Нет, на нее не сердились! Сычихе - так именовали ее за глаза - очень многое прощалось, чего не стерпели бы от другой. Были и есть такие женщины, чаще всего пожилые, за которыми как-то само собою утверждается, и уж навеки, неоспоримое право - "резать правду-матку в глаза".
К таковым принадлежала и Сычиха.
Правда, она порою не стыдилась высмеять и осудить и себя самое, и супруга, и дочку, но эта добровольная жертва лишь еще больше усиливала в ней ту непререкаемую властность, с которой она высмеивала и осуждала других.

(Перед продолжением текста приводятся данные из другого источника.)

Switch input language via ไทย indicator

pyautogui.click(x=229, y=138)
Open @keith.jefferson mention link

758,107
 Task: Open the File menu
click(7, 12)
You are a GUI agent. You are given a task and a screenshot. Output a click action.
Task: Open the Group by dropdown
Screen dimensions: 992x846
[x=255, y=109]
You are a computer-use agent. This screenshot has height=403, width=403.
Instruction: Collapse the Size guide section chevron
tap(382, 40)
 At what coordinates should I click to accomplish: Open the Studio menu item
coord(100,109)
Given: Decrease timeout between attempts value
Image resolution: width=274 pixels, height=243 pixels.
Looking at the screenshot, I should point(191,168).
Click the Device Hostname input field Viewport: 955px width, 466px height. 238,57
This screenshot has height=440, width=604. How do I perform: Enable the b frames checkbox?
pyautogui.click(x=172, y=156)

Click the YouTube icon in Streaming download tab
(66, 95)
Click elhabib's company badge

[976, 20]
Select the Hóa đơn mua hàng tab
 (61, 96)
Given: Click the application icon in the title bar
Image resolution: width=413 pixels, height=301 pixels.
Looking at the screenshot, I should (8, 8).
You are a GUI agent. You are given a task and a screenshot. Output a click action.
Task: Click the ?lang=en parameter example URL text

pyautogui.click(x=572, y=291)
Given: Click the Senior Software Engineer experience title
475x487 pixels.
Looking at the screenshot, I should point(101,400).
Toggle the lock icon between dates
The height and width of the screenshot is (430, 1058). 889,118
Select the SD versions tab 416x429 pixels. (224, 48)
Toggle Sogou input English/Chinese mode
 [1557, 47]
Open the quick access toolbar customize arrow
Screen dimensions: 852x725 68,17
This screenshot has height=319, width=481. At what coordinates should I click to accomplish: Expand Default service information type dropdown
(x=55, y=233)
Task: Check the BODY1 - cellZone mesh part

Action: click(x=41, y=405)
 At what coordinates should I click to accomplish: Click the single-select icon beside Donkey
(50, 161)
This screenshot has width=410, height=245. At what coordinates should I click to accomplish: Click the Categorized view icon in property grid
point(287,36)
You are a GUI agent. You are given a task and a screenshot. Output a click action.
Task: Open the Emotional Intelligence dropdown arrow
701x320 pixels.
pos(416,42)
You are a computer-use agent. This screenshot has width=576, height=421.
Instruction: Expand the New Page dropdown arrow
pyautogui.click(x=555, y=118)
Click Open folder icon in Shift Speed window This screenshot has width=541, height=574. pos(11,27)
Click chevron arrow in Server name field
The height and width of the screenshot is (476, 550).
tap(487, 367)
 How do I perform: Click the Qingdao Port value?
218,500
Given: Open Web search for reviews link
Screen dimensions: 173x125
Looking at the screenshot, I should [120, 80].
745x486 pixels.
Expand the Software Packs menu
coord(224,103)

Сплошь и рядом задетые ею люди остерегались давать ей отпор, памятуя, что это жена богатого и влиятельного в уезде человека. А что касается Шатровых, то в их семействе она уже давно слыла закоренелой, простоватой, но отнюдь не злобной чудачкой. К выходкам и чудачествам ее привыкли, да и не портить же, наконец, давних отношений из-за этого!
Не рассердилась и Ольга Александровна, только покраснела:
- Аполлинария Федотовна, да и рада бы я, да ведь что поделаешь: царица-мода - наш тиран! Вот вы говорите, что супруг ваш и не разрешил бы вам так одеться. А меня м о й супруг с глаз прогонит, если я не по моде оденусь.
Сычова только головой покачала:
- А ведь умной человек, умной человек! Всегда его за светлый его ум, за дальнозоркие рассуждения уважала...
И в это время грациозно-щеголеватой походкой, слегка волнуя и зыбя стан, легко и четко отстукивая острыми французскими каблучками по зеркально отсвечивающему полу, приблизилась к ней Кира Кошанская, девятнадцатилетняя балованная дочка Анатолия Витальевича Кошанского, присяжного поверенного и давнего юрисконсульта у Арсения Шатрова.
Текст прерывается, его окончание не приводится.